E aqui, quadro após quadro, assistimos às metamorfoses que, nos últimos vinte anos, assombraram a cidade e aos efeitos produzidos na arte de Yuen, como se as respostas que a criatividade encontra para o indefinível absurdo de “ganhar algo e algo perder” fosse o único caminho para a possibilidade de enfrentar cada despertar para um novo dia. Da cidade distante dos anos 90, de vibrações semi-adormecidas, quase sonho de ópio, à expectativa gerada nos primeiros anos deste século, até ao irromper desmesurado do progresso, da invasão das cópias desalmadas, fora de outro lugar que não seja a ironia, ao estabelecer excessivo das luzes, das marcas, dos templos modernos a que chamamos casinos, gigantescas feiras e mercados, da invasão de tudo e do seu excesso, das multidões vazias de outra fé além do lucro fácil e na busca de deslumbramentos sazonais, Yuen retrata sobretudo como tudo isto transforma, retorce, anula, vivifica e reconstrói modos de ser e de sentir, tudo recriando sob a égide do esboroamento contínuo de valores. Se a isto juntarmos a digitalização da vida, das trocas, das relações interpessoais, da sexualidade, pouco encontraremos do “humano”, além da dor de uma sensibilidade insatisfeita, onde a culpa emerge irremediável, como no auto-retrato, que leva o revelador título de “Inimigo”. Esse “humano”, cercado e mergulhado em várias excessividades até lhe ser escassa a respiração, encontra esporadicamente um “paraíso”, já quase só longínqua memória, nos gestos proibidos e malditos, ilhas onde talvez ainda seja possível o reencontro consigo e com o outro.
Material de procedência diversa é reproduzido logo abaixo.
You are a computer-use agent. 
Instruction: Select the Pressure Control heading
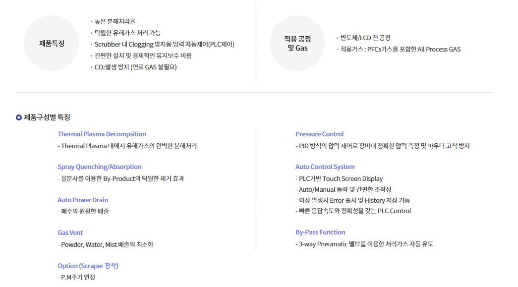(x=319, y=134)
Talvez um dia se escreva a história destes nossos tempos e desta cidade metamórfica, a partir da arte enquanto exorcismo e magia, ou seja, enquanto capacidade de leitura e intervenção no real. Talvez. Mas enquanto a humanidade não for capaz de adquirir a coragem de se olhar nos espelhos que pintores como Yuen nos proporcionam e assumir as questões que perpassam nas suas obras, dificilmente teremos uma imagem aproximada do que somos e naquilo em que lentamente nos tornamos. Tal como a “salvação” de Yuen reside na sua arte, no seu esplendor redentor e criativo, na ironia que enforma também muitas das suas obras (pois não é o riso um privilégio dos deuses?), também cada um de nós deveria exigir essa difícil escalada que é a compreensão do mundo, sem mediações fúteis nem barreiras mercantis.
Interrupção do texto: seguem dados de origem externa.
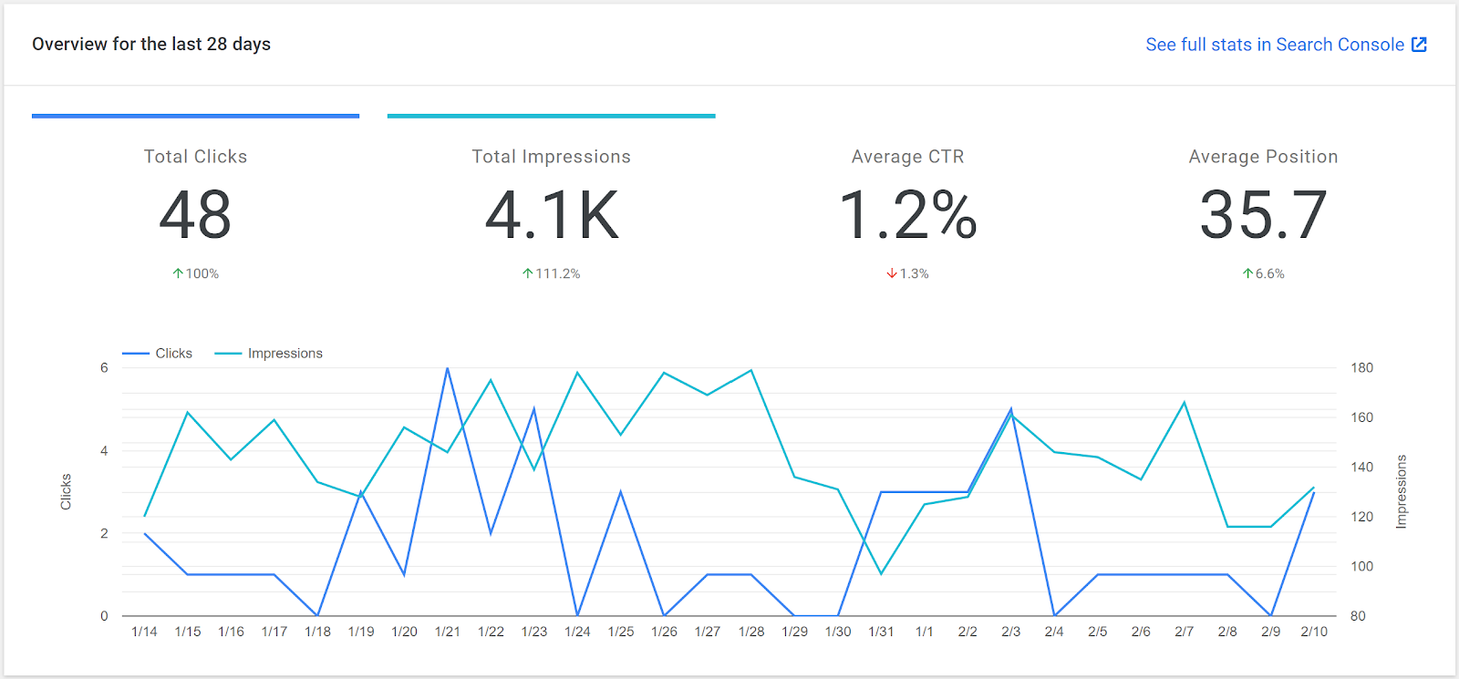Click the blue Clicks legend line swatch
Image resolution: width=1459 pixels, height=679 pixels.
tap(136, 354)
Além do seu conteúdo, da sensibilidade lúcida demonstrada, a pintura de Yuen assenta, antes de mais, na qualidade da sua técnica, na lenta sobreposição de traços a óleo sobre um desenho particular, onde a mão adquiriu uma personalidade própria e inimitável, algo que vai sendo cada vez mais raro nos tempos imediatistas em que vivemos.